BEGIN

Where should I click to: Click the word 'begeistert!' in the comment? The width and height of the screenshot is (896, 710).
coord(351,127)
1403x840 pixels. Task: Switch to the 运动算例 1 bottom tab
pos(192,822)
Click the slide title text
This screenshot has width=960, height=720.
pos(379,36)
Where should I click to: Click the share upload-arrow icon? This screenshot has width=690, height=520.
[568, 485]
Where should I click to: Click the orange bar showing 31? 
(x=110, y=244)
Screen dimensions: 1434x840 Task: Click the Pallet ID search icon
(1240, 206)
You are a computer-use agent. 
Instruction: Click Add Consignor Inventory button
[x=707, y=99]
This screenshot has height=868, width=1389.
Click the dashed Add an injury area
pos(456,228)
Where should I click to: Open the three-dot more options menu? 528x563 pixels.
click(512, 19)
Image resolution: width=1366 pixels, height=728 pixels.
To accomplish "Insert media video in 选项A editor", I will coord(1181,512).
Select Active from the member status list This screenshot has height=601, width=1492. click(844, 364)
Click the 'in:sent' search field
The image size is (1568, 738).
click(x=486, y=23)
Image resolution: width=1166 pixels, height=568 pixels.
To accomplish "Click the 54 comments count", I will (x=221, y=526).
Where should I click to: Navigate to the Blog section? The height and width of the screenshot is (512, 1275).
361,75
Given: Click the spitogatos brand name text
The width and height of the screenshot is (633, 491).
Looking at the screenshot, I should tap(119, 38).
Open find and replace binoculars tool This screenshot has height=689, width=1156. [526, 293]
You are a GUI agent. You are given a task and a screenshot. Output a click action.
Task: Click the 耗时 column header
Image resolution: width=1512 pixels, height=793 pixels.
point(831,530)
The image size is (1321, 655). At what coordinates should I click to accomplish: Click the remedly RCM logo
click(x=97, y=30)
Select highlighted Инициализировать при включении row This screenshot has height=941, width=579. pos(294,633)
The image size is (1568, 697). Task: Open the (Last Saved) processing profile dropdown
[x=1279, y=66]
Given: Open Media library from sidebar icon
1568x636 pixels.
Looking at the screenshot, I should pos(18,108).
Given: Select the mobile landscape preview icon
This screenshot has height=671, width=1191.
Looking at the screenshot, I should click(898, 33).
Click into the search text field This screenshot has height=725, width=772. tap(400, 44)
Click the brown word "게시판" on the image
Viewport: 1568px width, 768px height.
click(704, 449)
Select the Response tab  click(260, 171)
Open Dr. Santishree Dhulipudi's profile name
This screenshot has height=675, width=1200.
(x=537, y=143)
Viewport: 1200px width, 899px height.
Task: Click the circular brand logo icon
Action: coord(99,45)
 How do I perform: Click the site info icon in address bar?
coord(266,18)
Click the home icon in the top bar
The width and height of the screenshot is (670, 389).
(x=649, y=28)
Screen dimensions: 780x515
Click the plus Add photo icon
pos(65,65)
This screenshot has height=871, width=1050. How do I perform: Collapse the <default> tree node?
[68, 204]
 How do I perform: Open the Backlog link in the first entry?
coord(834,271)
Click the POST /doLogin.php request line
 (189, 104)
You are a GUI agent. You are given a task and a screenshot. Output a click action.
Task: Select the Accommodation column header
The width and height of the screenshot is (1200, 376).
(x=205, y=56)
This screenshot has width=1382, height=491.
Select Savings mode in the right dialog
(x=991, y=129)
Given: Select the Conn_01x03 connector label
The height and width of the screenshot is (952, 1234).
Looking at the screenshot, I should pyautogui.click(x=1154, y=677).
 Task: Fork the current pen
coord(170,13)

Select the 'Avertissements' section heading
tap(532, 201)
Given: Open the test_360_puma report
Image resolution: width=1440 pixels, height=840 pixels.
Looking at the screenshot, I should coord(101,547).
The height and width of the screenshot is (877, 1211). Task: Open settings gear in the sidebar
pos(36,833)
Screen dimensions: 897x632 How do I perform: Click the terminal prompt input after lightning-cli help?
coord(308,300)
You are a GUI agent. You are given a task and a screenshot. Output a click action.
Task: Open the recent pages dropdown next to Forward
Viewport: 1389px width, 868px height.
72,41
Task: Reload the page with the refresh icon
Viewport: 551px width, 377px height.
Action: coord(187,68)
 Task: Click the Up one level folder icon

END

WHAT YOU HAVE TO DO
Pull out every line of the entries that includes the word "name".

ANSWER BELOW
Given: Click the spitogatos brand name text
Open Dr. Santishree Dhulipudi's profile name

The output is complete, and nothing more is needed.